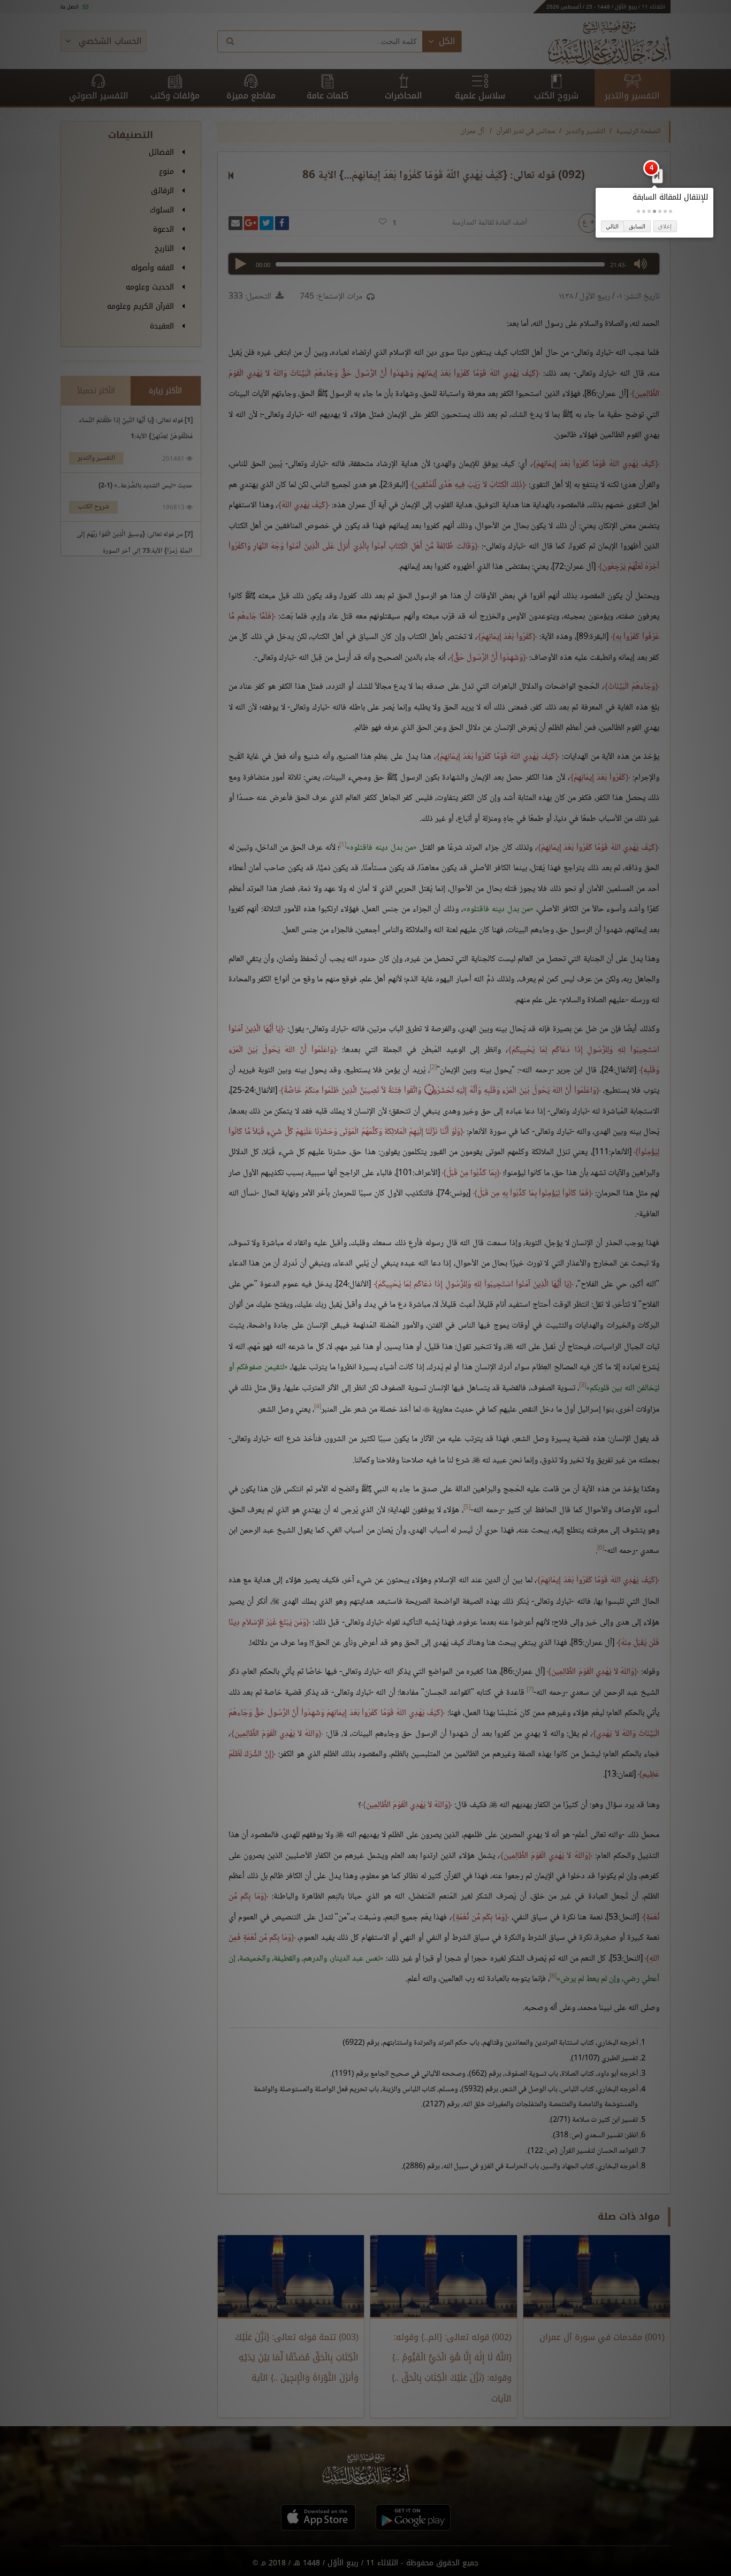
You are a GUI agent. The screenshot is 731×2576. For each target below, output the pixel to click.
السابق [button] (637, 226)
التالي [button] (612, 226)
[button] (670, 211)
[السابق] (656, 175)
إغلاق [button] (665, 226)
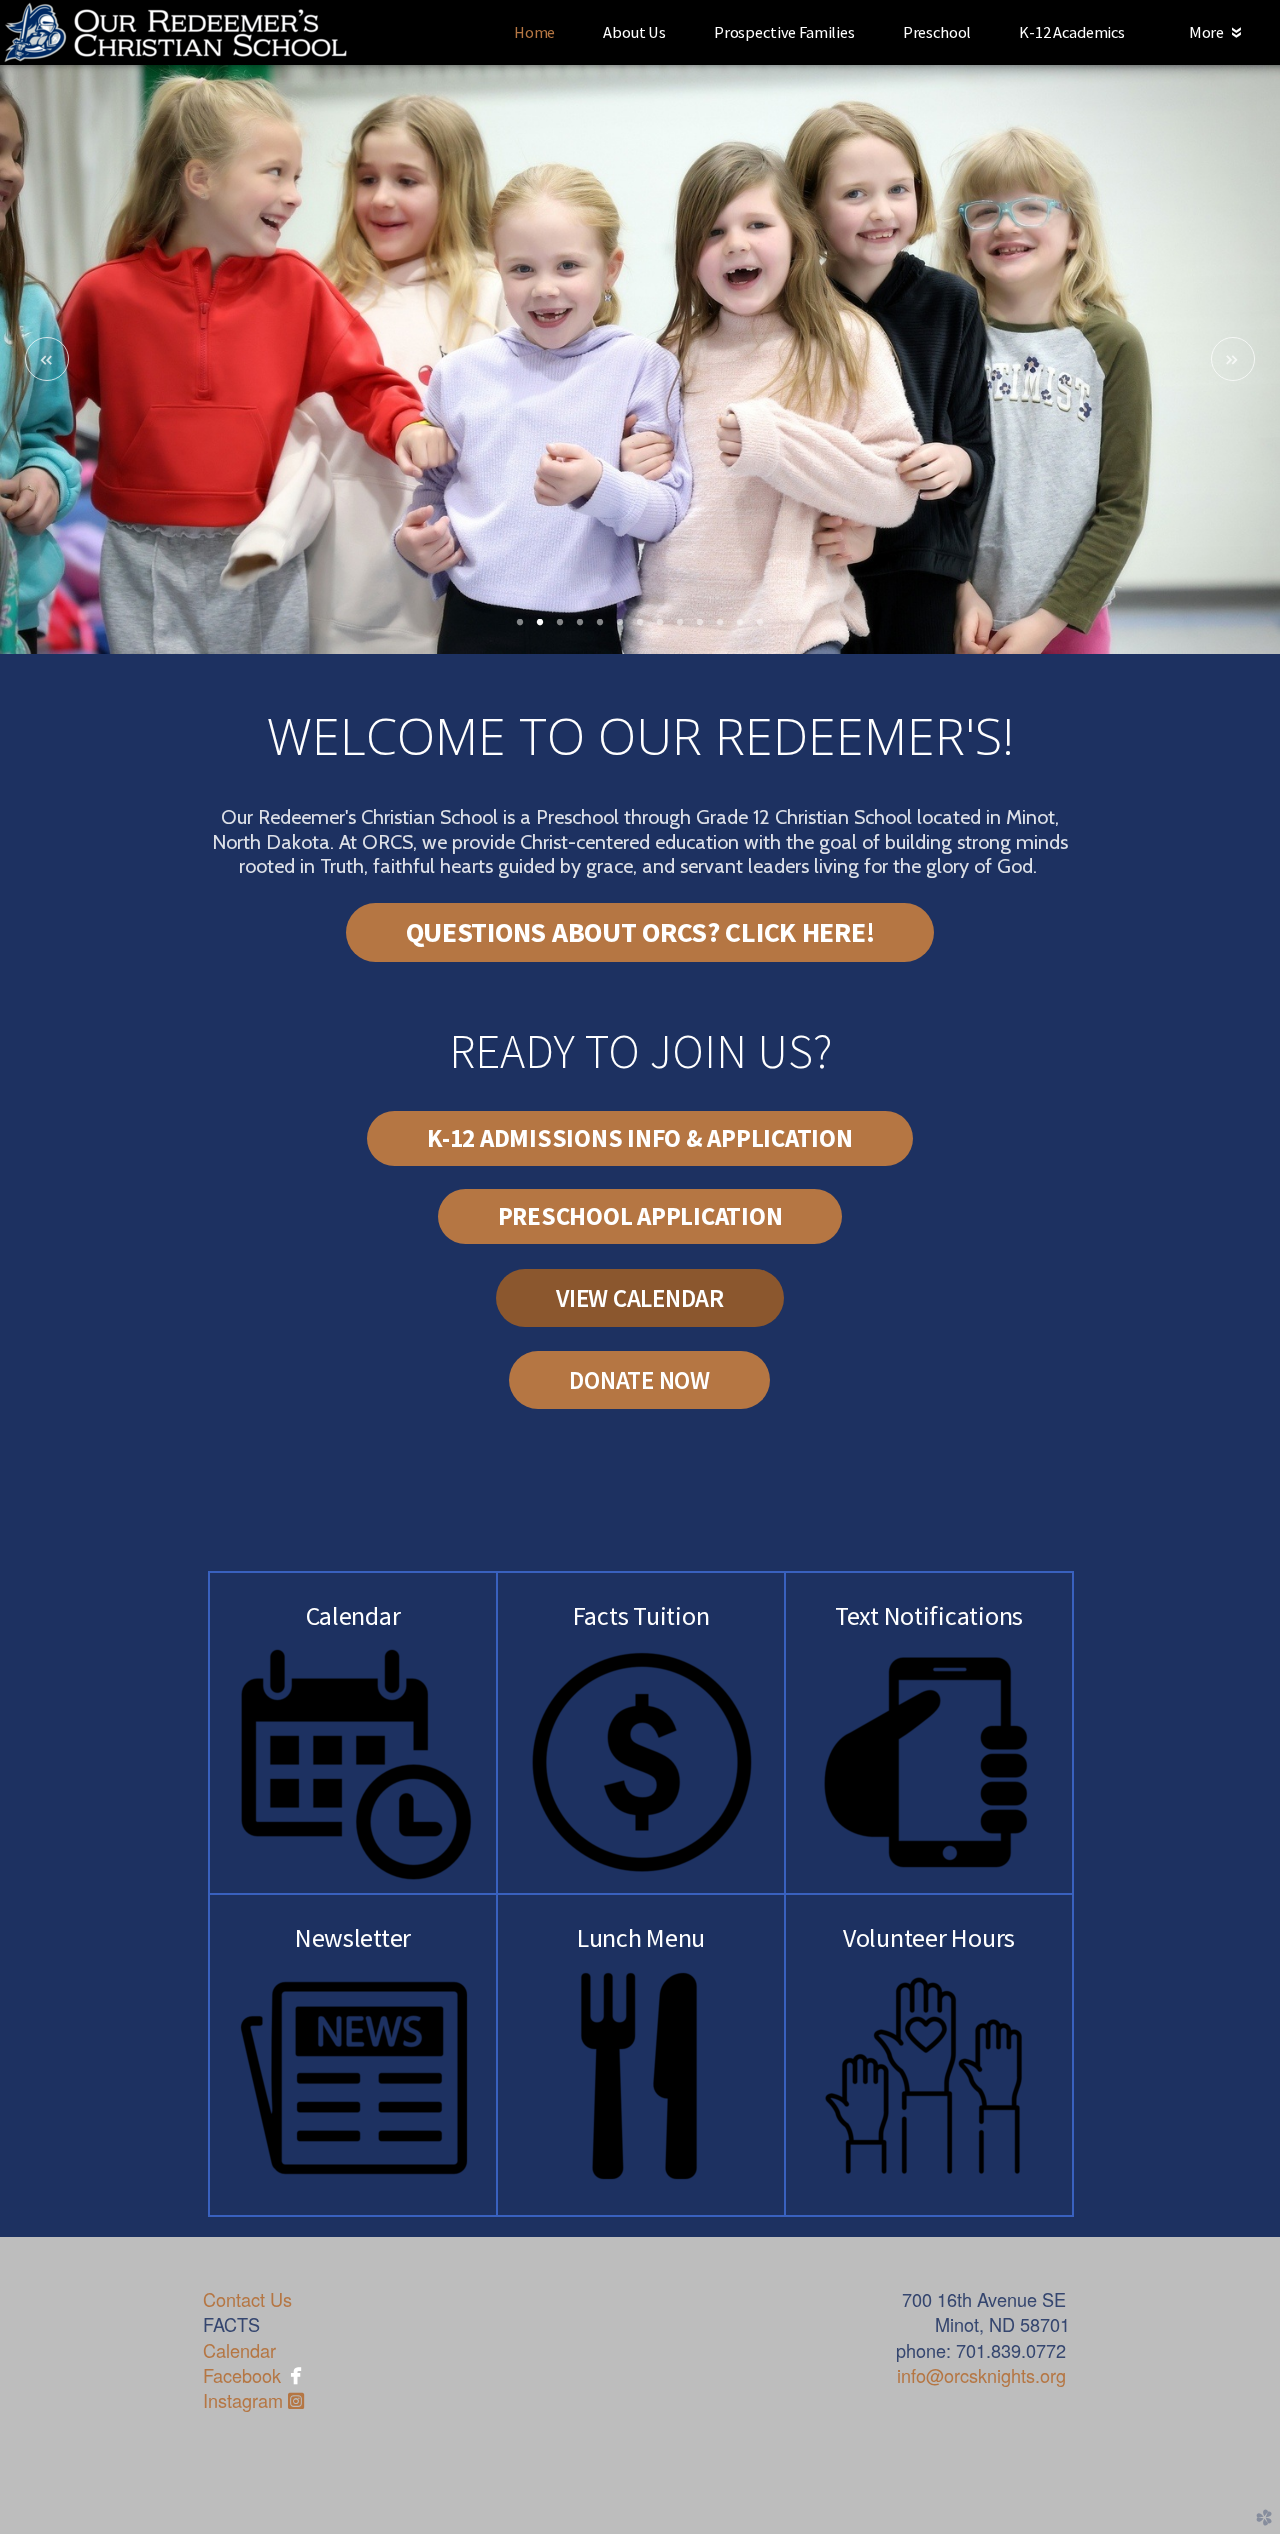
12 (740, 629)
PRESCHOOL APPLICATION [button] (640, 1216)
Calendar (239, 2350)
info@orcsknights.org (981, 2375)
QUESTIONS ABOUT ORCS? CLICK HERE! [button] (640, 932)
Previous (47, 359)
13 (760, 629)
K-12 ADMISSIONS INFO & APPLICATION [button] (640, 1138)
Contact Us (247, 2299)
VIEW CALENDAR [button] (640, 1298)
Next (1233, 359)
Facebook (242, 2375)
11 (720, 629)
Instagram (253, 2400)
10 (700, 629)
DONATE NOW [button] (639, 1380)
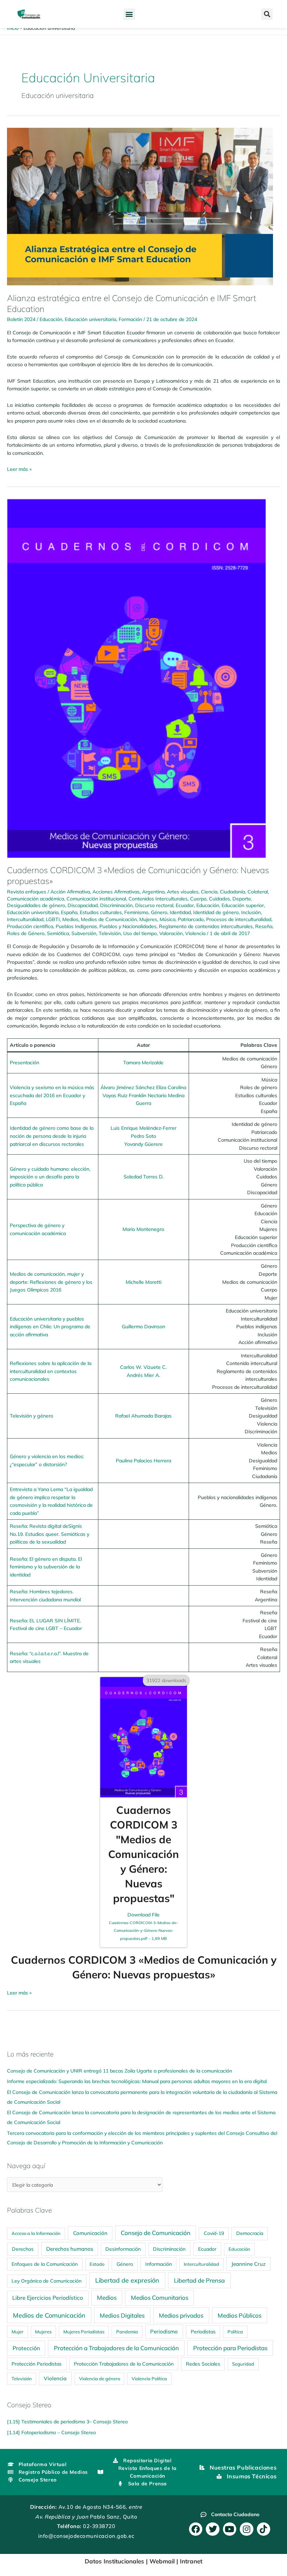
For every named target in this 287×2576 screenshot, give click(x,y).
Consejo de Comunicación (155, 2232)
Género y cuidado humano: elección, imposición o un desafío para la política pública (50, 1177)
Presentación (24, 1062)
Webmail (162, 2561)
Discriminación (116, 905)
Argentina (153, 891)
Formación (130, 319)
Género (159, 912)
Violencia (195, 933)
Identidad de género (216, 912)
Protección (26, 2348)
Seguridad (243, 2364)
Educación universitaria (90, 319)
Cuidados (219, 898)
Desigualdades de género (36, 905)
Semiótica (58, 933)
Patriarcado (191, 919)
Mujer (17, 2331)
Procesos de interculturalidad (238, 919)
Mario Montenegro (143, 1229)
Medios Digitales (122, 2315)
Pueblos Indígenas (76, 926)
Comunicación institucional (96, 898)
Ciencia (209, 891)
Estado (97, 2264)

● **Problem to work on**
Write out exactly the lines running from the one with "Calendar (239, 2350)" through the end of the material, both ends included, while leaving the pictures out.

● **Solution to the problem**
Calendar (239, 2350)
info@orcsknights.org (981, 2375)
QUESTIONS ABOUT ORCS? CLICK HERE! [button] (640, 932)
Previous (47, 359)
13 (760, 629)
K-12 ADMISSIONS INFO & APPLICATION [button] (640, 1138)
Contact Us (247, 2299)
VIEW CALENDAR [button] (640, 1298)
Next (1233, 359)
Facebook (242, 2375)
11 (720, 629)
Instagram (253, 2400)
10 (700, 629)
DONATE NOW [button] (639, 1380)
For every named target in this 287×2576 screenshot, give click(x,y).
Consejo de Comunicación (155, 2232)
Género y cuidado humano: elección, imposición o un desafío para la política pública (50, 1177)
Presentación (24, 1062)
Webmail (162, 2561)
Discriminación (116, 905)
Argentina (153, 891)
Formación (130, 319)
Género (159, 912)
Violencia (195, 933)
Identidad de género (216, 912)
Protección (26, 2348)
Seguridad (243, 2364)
Educación universitaria (90, 319)
Cuidados (219, 898)
Desigualdades de género (36, 905)
Semiótica (58, 933)
Patriarcado (191, 919)
Mujer (17, 2331)
Procesos de interculturalidad (238, 919)
Mario Montenegro (143, 1229)
Medios Digitales (122, 2315)
Pueblos Indígenas (76, 926)
Comunicación institucional (96, 898)
Ciencia (209, 891)
Estado (97, 2264)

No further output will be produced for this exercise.